BeigeTTS / README.md

Upload BeigeTTS - Research release for neural speech synthesis (CC BY-NC 4.0)

d28be92 verified 4 months ago

7.93 kB

	---
	language: en
	license: cc-by-nc-4.0
	library_name: transformers
	tags:
	- tts
	- text-to-speech
	- neucodec
	- audio-generation
	- research
	- speech-synthesis
	datasets:
	- custom
	model-index:
	- name: BeigeTTS
	results: []
	---

	# BeigeTTS: Research Release for Neural Speech Synthesis

	## Overview

	BeigeTTS is a research release from BlandAI, representing a scaled-down version of our production Khaki TTS system. This model demonstrates state-of-the-art neural speech synthesis capabilities by combining Google's Gemma-3 4B architecture with NeuCodec audio token generation.
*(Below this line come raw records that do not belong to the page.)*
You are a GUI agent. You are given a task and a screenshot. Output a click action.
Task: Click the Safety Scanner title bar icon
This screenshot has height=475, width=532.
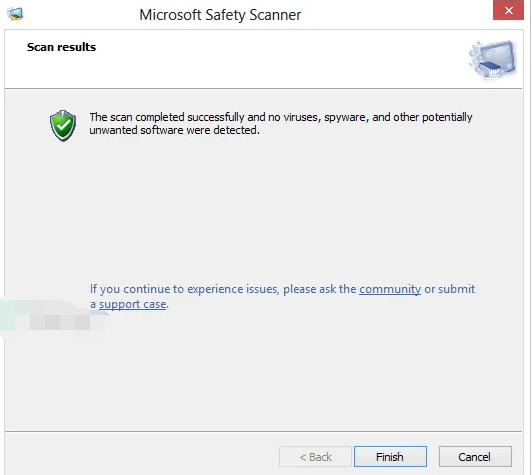[15, 14]
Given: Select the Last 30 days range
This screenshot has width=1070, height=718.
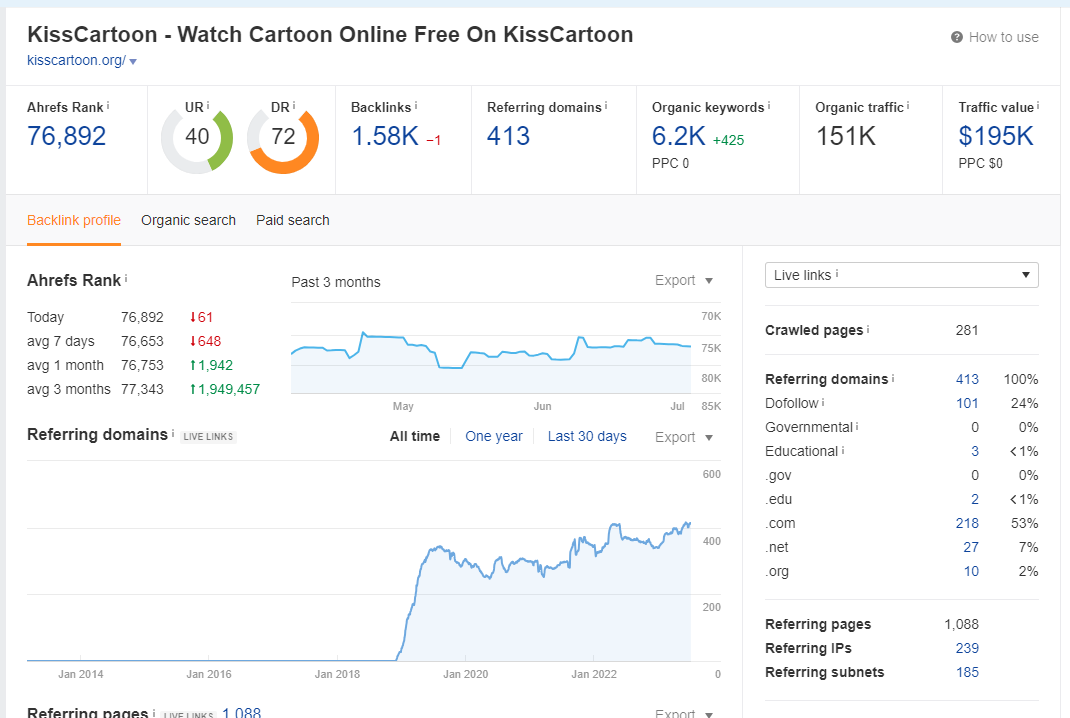Looking at the screenshot, I should (587, 436).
We're releasing BeigeTTS to the research community to advance the field of neural speech synthesis and enable academic exploration of large-scale TTS architectures.
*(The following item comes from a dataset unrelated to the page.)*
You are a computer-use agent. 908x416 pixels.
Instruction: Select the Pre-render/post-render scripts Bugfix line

	## Research Context & Motivation

	BeigeTTS serves as a public research artifact derived from our larger Khaki TTS system, which powers BlandAI's production speech synthesis infrastructure. While Khaki operates at significantly larger scale with enhanced capabilities including:
	- Multi-speaker voice cloning (10,000+ voices)
	- Real-time multilingual synthesis (57 languages)
	- Emotion and prosody transfer
	- Sub-50ms streaming latency
	- Production-grade robustness

	BeigeTTS represents the core architectural innovations in a more accessible 4B parameter model suitable for research purposes.

	## Technical Architecture

	### Model Foundation
	- Base Model: Google Gemma-3 4B Instruct
	- Parameter Count: ~4 billion parameters (Khaki uses 70B+)
	- Audio Codec: NeuCodec (24kHz, single codebook)
	- Training Steps: 1,435,000 steps
	- Context Length: 2048 tokens
	- Vocabulary Size: Extended to 327,690 tokens (includes NeuCodec token space)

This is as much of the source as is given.